Top of Task inputs

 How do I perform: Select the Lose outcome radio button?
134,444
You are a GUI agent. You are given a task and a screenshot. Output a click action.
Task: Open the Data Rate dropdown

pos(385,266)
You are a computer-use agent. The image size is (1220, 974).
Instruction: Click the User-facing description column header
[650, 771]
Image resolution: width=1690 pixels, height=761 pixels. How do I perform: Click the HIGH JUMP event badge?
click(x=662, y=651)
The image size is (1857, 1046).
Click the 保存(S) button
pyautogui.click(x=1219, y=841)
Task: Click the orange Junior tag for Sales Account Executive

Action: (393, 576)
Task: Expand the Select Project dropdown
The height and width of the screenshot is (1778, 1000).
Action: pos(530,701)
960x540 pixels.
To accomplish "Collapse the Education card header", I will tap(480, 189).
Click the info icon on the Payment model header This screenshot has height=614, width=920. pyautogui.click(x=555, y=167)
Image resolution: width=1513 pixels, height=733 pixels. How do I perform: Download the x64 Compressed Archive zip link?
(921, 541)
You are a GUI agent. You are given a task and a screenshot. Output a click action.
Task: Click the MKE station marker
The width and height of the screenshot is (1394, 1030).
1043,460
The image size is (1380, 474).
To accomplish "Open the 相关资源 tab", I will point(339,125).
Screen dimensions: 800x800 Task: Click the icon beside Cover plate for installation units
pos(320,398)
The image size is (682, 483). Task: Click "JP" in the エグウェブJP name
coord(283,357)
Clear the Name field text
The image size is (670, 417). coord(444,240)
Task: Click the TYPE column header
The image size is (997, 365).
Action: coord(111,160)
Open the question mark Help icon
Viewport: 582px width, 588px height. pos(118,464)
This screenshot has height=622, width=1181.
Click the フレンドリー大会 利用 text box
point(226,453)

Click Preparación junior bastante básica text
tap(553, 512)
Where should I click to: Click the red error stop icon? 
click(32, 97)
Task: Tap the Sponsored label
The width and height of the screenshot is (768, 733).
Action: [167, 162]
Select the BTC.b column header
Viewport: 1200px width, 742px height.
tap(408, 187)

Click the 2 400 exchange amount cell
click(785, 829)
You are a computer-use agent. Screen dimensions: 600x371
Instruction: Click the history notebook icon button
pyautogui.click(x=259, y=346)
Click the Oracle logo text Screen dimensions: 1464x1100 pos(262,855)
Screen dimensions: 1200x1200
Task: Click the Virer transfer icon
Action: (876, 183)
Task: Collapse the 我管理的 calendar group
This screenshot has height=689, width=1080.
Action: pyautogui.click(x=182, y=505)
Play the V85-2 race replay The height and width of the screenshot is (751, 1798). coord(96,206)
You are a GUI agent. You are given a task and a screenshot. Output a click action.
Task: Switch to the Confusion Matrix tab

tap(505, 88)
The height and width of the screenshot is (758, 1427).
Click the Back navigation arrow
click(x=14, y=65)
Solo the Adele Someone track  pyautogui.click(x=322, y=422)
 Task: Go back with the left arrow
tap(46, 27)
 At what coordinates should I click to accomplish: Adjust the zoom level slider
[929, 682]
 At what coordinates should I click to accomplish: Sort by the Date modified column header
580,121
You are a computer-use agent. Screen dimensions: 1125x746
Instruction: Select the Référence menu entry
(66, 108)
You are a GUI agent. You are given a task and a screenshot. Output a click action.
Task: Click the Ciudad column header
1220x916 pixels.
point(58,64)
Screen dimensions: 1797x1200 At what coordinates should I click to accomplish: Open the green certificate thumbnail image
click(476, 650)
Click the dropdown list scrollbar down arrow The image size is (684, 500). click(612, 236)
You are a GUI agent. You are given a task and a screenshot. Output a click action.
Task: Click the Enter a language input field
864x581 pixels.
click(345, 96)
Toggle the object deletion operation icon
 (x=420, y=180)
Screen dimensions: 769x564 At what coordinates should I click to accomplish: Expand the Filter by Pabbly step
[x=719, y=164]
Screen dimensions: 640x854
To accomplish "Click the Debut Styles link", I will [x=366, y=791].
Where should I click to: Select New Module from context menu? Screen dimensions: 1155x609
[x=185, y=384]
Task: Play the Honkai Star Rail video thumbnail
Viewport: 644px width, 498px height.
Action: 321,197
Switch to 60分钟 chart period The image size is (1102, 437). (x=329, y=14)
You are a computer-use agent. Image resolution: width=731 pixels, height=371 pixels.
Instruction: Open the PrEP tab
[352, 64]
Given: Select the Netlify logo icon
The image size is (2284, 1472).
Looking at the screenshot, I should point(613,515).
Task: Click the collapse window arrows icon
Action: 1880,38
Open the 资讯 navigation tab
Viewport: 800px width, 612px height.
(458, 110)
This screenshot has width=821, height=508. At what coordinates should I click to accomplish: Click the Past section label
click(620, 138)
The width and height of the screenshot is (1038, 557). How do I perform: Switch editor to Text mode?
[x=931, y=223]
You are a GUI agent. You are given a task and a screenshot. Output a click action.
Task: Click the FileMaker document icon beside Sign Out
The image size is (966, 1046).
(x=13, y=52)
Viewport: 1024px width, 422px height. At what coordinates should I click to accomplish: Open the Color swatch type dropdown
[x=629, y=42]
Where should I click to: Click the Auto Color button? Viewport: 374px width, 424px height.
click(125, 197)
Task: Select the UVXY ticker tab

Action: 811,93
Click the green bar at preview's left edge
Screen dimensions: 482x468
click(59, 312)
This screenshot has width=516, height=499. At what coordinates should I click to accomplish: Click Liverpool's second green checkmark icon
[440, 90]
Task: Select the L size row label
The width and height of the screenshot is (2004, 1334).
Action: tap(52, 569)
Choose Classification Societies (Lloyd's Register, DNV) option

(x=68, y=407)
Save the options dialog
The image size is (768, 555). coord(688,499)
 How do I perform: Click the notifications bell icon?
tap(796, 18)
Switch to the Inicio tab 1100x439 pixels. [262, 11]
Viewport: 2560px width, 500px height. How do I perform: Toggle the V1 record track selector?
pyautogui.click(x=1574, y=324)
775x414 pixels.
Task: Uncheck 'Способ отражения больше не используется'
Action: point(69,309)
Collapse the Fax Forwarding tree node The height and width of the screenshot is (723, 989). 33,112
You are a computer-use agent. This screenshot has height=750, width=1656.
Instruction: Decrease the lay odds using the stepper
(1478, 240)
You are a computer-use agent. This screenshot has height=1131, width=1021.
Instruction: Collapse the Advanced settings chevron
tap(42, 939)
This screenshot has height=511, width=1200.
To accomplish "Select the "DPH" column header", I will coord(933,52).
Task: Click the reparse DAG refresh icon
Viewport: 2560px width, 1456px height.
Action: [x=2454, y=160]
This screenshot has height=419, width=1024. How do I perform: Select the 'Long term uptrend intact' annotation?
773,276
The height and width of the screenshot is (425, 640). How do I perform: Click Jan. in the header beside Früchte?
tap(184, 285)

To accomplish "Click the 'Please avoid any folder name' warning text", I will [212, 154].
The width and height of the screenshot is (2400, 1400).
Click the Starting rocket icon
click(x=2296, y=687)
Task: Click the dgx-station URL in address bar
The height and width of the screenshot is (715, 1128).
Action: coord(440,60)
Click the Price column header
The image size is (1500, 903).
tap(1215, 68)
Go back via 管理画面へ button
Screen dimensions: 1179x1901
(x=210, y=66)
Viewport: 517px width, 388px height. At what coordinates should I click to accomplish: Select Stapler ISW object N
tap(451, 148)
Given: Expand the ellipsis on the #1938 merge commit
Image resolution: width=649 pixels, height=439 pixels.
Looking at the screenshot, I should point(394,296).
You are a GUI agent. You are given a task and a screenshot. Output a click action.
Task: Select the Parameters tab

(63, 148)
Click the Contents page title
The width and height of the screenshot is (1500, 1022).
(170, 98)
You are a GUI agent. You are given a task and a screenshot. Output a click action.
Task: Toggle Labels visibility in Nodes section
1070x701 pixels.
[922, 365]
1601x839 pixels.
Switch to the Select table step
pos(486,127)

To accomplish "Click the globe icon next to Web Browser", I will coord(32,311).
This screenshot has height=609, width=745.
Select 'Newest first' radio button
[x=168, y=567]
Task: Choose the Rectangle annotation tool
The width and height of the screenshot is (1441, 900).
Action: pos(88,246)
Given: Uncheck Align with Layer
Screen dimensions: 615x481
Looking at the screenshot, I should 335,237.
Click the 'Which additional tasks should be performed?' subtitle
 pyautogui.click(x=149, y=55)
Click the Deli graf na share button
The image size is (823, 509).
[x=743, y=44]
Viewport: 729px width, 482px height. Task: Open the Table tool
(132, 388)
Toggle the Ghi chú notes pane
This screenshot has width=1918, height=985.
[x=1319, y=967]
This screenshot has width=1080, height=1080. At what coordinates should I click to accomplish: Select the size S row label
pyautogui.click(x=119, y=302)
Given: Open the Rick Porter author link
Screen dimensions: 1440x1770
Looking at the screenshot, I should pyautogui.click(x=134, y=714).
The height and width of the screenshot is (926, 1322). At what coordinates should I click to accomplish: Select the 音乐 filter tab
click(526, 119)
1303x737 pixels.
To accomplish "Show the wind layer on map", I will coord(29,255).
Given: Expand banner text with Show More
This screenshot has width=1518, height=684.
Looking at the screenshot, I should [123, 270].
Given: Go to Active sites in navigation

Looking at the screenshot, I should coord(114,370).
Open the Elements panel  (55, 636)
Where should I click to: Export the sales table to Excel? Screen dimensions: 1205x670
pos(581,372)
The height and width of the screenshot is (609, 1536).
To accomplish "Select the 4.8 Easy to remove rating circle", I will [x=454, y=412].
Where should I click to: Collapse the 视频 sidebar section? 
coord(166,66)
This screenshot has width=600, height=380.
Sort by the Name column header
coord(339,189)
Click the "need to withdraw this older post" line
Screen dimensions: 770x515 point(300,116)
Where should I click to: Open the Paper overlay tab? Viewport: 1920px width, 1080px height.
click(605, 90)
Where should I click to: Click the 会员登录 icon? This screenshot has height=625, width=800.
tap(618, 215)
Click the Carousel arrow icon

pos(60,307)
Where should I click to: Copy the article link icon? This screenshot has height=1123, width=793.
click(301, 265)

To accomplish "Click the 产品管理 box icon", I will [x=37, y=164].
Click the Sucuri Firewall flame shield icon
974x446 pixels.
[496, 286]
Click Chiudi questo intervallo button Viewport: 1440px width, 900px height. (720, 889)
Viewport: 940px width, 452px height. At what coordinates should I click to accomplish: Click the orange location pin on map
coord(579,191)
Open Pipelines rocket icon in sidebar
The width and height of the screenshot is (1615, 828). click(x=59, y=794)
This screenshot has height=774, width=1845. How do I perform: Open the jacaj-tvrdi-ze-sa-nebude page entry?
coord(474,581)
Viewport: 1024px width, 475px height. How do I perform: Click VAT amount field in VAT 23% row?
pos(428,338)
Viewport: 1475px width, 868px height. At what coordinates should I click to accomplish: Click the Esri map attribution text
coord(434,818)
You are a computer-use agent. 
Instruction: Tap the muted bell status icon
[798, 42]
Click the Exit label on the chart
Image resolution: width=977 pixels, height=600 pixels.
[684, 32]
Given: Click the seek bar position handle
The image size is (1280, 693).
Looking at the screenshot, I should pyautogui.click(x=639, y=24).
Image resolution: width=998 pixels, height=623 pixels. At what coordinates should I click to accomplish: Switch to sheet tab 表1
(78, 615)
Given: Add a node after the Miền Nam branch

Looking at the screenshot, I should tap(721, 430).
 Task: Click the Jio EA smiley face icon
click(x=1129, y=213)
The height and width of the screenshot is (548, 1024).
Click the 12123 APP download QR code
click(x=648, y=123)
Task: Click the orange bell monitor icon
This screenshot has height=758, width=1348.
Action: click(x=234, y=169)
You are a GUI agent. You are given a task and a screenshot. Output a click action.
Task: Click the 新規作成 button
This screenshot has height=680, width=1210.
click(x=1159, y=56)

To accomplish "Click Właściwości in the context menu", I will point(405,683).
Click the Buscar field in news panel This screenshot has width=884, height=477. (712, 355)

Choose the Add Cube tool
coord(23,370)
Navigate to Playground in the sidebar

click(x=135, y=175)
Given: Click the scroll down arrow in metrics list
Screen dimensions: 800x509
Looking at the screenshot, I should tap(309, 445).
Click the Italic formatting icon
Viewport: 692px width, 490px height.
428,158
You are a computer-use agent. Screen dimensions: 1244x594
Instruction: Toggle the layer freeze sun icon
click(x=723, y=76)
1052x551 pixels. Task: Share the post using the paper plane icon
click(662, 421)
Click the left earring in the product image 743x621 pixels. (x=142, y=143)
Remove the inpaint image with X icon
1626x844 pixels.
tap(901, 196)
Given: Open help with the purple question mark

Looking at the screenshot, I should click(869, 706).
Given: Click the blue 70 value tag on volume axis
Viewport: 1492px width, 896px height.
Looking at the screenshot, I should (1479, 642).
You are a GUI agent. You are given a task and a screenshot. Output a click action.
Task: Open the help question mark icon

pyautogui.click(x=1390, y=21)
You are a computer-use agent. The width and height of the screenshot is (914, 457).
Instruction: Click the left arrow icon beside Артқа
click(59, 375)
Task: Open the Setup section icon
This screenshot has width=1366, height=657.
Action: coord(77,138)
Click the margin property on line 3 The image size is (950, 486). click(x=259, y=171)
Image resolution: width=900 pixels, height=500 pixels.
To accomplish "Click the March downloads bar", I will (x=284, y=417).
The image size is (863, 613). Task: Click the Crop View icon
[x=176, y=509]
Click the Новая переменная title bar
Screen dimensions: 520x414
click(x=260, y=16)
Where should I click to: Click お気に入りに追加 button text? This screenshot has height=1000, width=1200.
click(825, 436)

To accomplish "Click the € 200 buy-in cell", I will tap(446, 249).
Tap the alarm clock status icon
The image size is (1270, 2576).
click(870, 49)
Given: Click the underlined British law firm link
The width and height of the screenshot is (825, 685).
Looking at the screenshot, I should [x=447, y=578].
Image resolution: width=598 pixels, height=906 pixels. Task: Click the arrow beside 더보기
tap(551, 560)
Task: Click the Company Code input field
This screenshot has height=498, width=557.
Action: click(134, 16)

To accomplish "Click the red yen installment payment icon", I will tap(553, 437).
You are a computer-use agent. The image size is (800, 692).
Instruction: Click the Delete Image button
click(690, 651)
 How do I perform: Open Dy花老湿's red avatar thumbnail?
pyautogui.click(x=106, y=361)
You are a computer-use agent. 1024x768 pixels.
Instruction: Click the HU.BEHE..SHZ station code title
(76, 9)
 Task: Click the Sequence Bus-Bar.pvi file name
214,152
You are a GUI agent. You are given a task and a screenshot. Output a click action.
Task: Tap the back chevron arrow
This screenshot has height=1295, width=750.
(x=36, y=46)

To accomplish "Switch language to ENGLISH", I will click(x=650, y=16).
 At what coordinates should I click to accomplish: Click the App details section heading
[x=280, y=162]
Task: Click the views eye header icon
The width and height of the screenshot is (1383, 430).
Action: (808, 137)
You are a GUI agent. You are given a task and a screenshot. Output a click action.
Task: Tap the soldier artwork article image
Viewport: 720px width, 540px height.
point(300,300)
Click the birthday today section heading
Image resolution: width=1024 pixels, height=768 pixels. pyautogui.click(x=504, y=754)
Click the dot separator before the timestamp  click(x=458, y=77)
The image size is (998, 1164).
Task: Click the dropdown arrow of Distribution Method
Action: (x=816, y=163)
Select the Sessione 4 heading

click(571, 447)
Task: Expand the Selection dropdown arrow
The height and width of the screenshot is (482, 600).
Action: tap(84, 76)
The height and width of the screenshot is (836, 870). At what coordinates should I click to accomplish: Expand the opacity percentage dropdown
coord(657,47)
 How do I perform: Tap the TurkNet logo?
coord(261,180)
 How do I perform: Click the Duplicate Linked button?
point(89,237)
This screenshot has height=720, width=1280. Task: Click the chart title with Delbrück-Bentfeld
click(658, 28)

Bottom of Task inputs

Bring together all lines from the listing that contain the word "language".

**Task response**:
Task: Click the Enter a language input field
To accomplish "Switch language to ENGLISH", I will click(x=650, y=16).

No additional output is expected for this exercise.